Barack Obama a annoncé, jeudi soir, avoir autorisé des frappes aériennes ciblées pour contrer l’avancée des djihadistes dans le nord de l’Irak, tandis que des colis humanitaires étaient largués dans le but d’empêcher un «génocide potentiel» des minorités religieuses assiégées. L’autorisation porte sur des frappes aériennes «ciblées», a précisé le président américain. Il s’agit de protéger le personnel américain en cas de poursuite de l’avancée des djihadistes de l’Etat islamique (EI) vers Erbil, capitale de la région semi-autonome du Kurdistan irakien, où se trouve un consulat américain. Les frappes seront aussi utilisées en cas de menace contre des ressortissants américains en Irak en général. Les islamistes sunnites ne seraient plus qu’à une demi-heure de route d’Erbil. Des photographies de Reuters montrent ce qui ressemble à des djihadistes de l’EI en train de contrôler un point de passage dans la zone frontalière du Kurdistan, à un peu moins de 30 minutes d’Erbil. Cette ville de 1,5 million d’habitants est également le siège de nombreuses entreprises. Les frappes aériennes, qui seront les premières menées par les Etats-Unis en Irak depuis leur retrait en 2011, pourront aussi être mises en œuvre en soutien aux forces kurdes et irakiennes qui essaient de rompre les rangs de l’EI qui assiège les montagnes du Sinjar, où se sont refugiés des dizaines de milliers de civils appartenant à la minorité des Yazidis, des Kurdes adeptes d’un culte dérivé du zoroastrisme. La prise de Karakoch, ville du nord de l’Irak qui abritait la plus importante communauté chrétienne du pays, a également jeté des milliers de personnes sur les routes. «Nous pouvons agir avec soin et de manière responsable pour éviter un génocide potentiel», a déclaré le chef de la Maison Blanche qui a décrit les djihadistes comme des «barbares».
«ÉVITER UN MASSACRE»
Barack Obama, qui s’exprimait à l’issue d’une réunion de son équipe de sécurité nationale, a promis au public américain de ne pas engager de forces au sol et a exclu que les Etats-Unis se laissent entraîner dans une nouvelle guerre, rappelant qu’il avait notamment fait campagne en 2008 pour mettre fin à la guerre déclenchée en Irak cinq ans plus tôt. «Nous allons rester vigilants et nous passerons à l’action si ces forces terroristes menacent nos personnels ou nos implantations partout en Irak, notamment notre consulat à Erbil et notre ambassade à Bagdad», a prévenu Barack Obama.

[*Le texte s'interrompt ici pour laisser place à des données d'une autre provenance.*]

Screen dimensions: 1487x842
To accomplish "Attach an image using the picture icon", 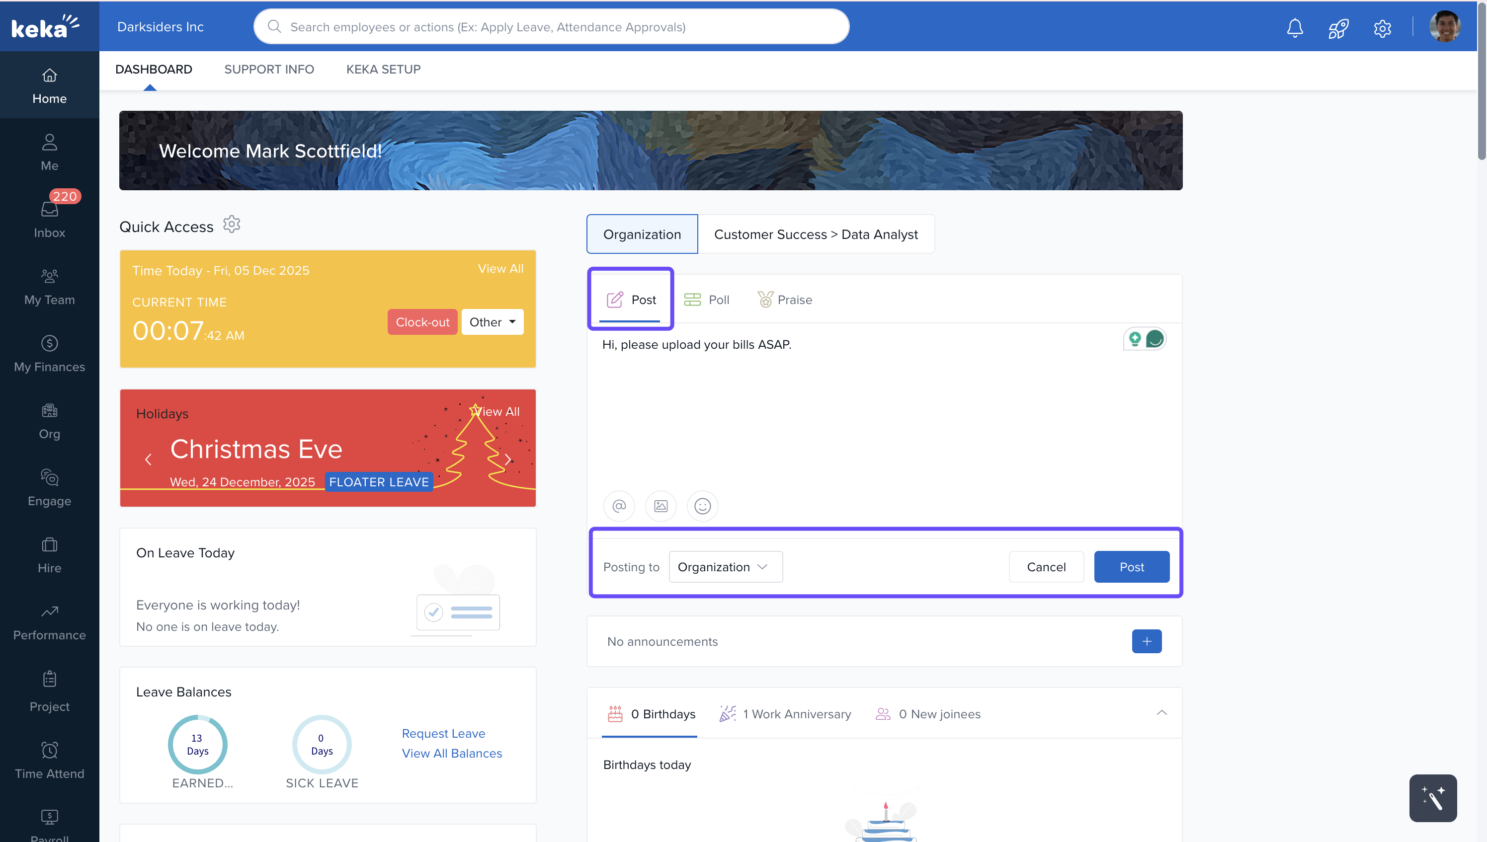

«Lorsque nous sommes confrontés à une situation comme celle qui se déroule sur cette montagne, où des populations innocentes sont confrontées à la perspective de violences sur une échelle atroce (…), lorsque nous avons les capacités uniques d’éviter un massacre, alors je crois que les Etats-Unis d’Amérique ne peuvent pas détourner le regard», a-t-il dit. Selon le département de la Défense, les avions américains ont largué 72 colis divers dont 8.000 rations alimentaires et des milliers de litres d’eau potable pour les civils près de Sinjar. Les avions, un C-17 et deux C-130, escortés par deux chasseurs F/A-18 Hornet, ont décollé de plusieurs bases aériennes dans la région. Ils sont restés sur la zone de largage pendant moins de 15 minutes en volant à faible altitude. Certains à Washington, comme le sénateur républicain Lindsay Graham, tout en se disant d’accord avec les mesures annoncées, ont exprimé leurs doutes. «Les actions annoncées ce soir n’inverseront pas le cours de la bataille», a-t-il dit sur Twitter. Le secrétaire général de l’Onu et le Conseil de sécurité des Nations unies ont condamné les attaques de l’Etat islamique et appelé la communauté internationale à soutenir le gouvernement et le peuple irakiens. L’ambassadeur du Royaume-Uni, Mark Lyall Grant, qui préside en août le Conseil de sécurité, a ajouté qu’il ferait circuler un projet de résolution qu’il espère faire adopter dans les prochains jours et qui visera notamment les réseaux de financement et les canaux de recrutement de l’Etat islamique. Après s’être entretenu par téléphone avec le président du Kurdistan Massoud Barzani, François Hollande a fait savoir que la France était prête à soutenir les forces engagées dans la défense du Kurdistan irakien. Le président français n’a pas dit comment.